§ 46. Mr. Cecil Wilson
asked the Chancellor of the Exchequer whether he is aware that, in spite of repeated assurances that have been given by the Government in respect of the early payment of cost-of-works compensation under the War Damage Act, many house owners are unable to have their repairs undertaken by builders owing to the apparent persistence of the impression that such compensation will only be paid after the war; and will he consider what further steps can be taken towards informing everyone concerned of the correct position with a view to encouraging the prompt carrying out of necessary repairs?
§ Sir K. Wood
I am not aware that the position is as stated. The War Damage Commission inform me that they are in touch with organisations representing building trade employers and building societies and are satisfied that the conditions of payment generally are well understood, particularly now that cost-of-works payments are being made in considerable numbers.
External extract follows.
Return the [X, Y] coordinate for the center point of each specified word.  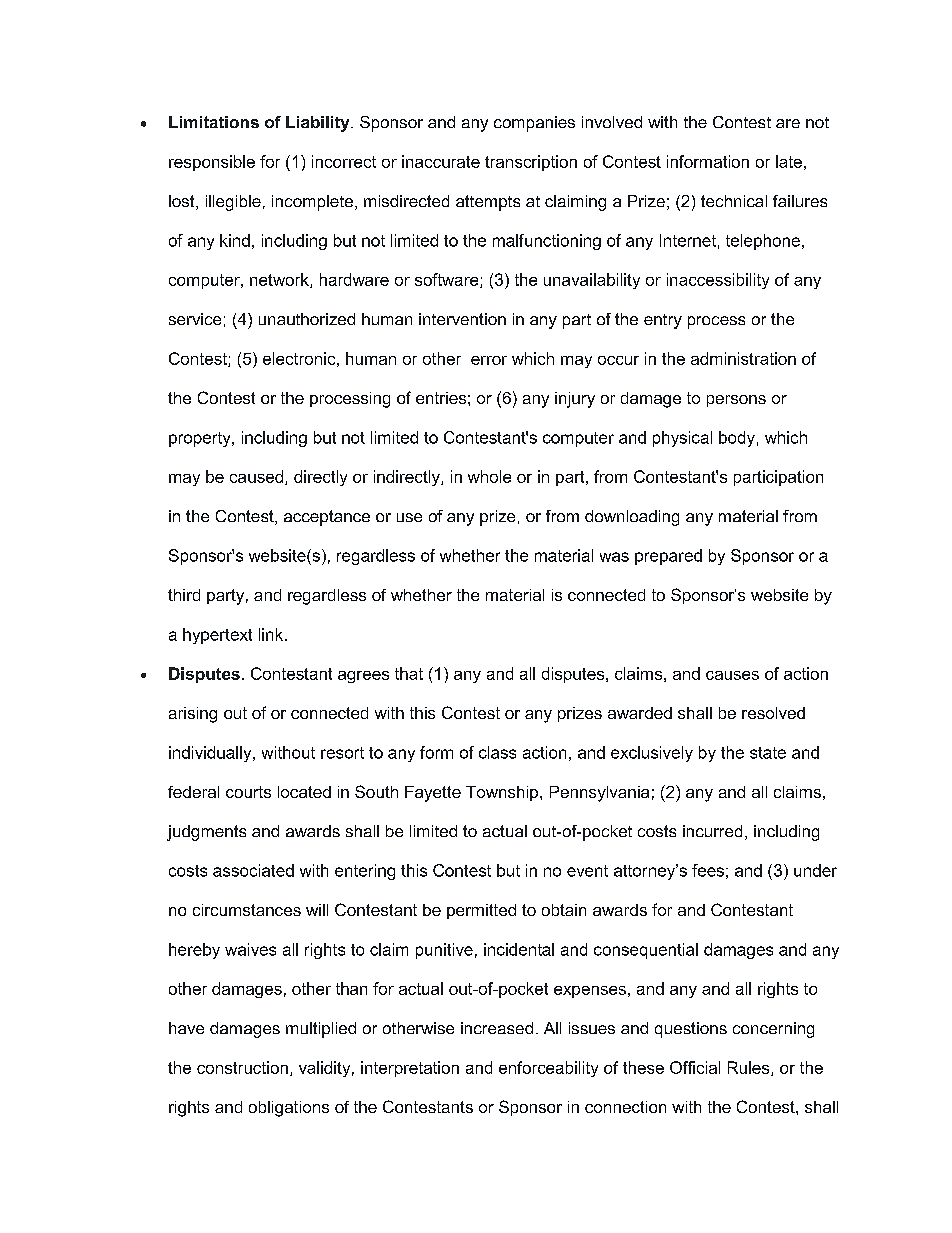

The Commission make available an explanatory pamphlet to everyone who has suffered war damage, and this pamphlet states that cost-of-works payments will be made after the completion of the work as soon as the Commission has satisfied itself that the cost of the work is reasonable. The Commission will be glad to send a copy to anyone desiring an authoritative statement on the position.
§ Mr. Bellenger
Is it necessary to get the permission of the War Damage Commission before such works are undertaken, or can the applicant get the work done and then send in a bill?
§ Major Milner
As there is a good deal of dissatisfaction about delay in making payments in these cases, could not payments be expedited?
§ Sir K. Wood
I will communicate the hon. and gallant Member's Question to 835 the Chairman. A very large number of payments have been made.
§ Brigadier-General Clifton Brown
Is my right hon. Friend aware that many of these claims have been in for over a year and have not been paid? If he wants to get a good name for the Government paying their debts, will he look into this matter?
§ 48. Mr. Tinker
asked the Chancellor of the Exchequer whether he is aware that hardship is caused to many old age pensioners, who own the house they live in, being called upon to pay the war damage to property contribution; and will he consider whether some alleviation can be made to this class of case?
§ Sir K. Wood
I would refer my hon. Friend to the replies given to similar Questions asked by my hon. Friend the Member for Abertillery (Mr. Daggar) on 5th August, and by my hon. Friend the Member for West Leyton (Mr. Sorensen) on 7th August.